As we look over the beautiful grass meadows at the foot of the Downs, don't let's forget that it's our local farmers who maintain the countryside as it is.  So the plight of dairy farmers is something that should concern us all.

I've had letters from a number of local producers, including Chichester College which keeps a dairy herd near Pulborough as part of its training course for young farmers.

They feel that farmers are being unfairly disadvantaged, to the point that many are being forced out of business.  Indeed, the number of dairy farmers in West Sussex has halved in a decade.

Milk costs the consumer around 46p a pint and costs around 30p a pint to produce.  But some dairy farmers are caught up in one-sided contracts with middle-man processors, like Dairy Crest in the case of Chichester College, who pay them only 25p a pint.  This 5p loss for every pint produced is costing affected farmers up to £40,000 a year.

The price of milk is at historic lows.  New data reveals that the price in shops has fallen by 16 per cent over the past three years and is lower than in Germany, Italy, the Netherlands, Sweden and Denmark.

With a few buyers dominating the market, smaller producers can be unfairly squeezed.
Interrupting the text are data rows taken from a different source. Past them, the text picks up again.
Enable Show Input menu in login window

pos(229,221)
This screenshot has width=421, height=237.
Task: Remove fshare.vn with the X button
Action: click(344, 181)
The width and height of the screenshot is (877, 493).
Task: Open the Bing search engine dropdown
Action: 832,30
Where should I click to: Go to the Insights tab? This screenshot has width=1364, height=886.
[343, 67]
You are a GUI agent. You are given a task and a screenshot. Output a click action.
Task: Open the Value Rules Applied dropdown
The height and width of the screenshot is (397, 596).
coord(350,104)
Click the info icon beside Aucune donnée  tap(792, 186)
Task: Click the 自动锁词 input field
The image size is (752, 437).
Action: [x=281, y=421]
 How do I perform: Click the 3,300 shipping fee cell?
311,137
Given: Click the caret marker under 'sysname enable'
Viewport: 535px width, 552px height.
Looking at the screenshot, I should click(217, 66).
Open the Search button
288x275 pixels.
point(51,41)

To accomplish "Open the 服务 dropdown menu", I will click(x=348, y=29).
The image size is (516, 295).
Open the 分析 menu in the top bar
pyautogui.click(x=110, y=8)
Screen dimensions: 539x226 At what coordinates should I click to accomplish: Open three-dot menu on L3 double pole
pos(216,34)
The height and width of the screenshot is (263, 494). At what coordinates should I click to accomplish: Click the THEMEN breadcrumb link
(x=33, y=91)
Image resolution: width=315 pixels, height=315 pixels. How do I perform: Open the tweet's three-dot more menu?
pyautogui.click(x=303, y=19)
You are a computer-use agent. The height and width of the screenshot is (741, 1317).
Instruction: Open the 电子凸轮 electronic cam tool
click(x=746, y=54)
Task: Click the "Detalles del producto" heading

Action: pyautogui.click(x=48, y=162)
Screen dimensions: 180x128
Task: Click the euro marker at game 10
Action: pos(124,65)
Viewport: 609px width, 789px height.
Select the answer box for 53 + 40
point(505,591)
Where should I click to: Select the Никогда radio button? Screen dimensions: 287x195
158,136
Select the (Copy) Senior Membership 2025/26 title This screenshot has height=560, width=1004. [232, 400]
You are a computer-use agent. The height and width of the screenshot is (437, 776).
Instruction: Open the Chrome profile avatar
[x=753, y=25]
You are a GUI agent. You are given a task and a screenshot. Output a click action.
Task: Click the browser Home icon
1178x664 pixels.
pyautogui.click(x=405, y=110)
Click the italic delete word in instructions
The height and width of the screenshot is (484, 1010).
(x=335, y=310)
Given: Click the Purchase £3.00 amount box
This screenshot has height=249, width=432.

The Government has helped to broker a voluntary code of practice between dairy producers and farmers, which should help to prevent the exploitation we've seen.

Not all supermarkets had been taking advantage of farmers, and the big three who -  it was claimed - were paying farmers below cost price - ASDA, Morrisons and The Co-op - have agreed to increase the price they pay as a result of the recent pressure.

Major processors, such as Wisemans and Dairy Crest, have also pledged not to implement further price cuts. 

To safeguard farmers in the long term, the Government is legislating for a Grocery Code Adjudicator who will oversee relations between farmers and producers, an idea I pioneered when in Opposition.  This will protect smaller suppliers by ensuring that large retailers cannot abuse their power.

We all want to keep the cost of living as low as possible, and dairy farmers must be competitive.  But British famers should be treated fairly - or else in the end the consumer will lose, as well as the countryside.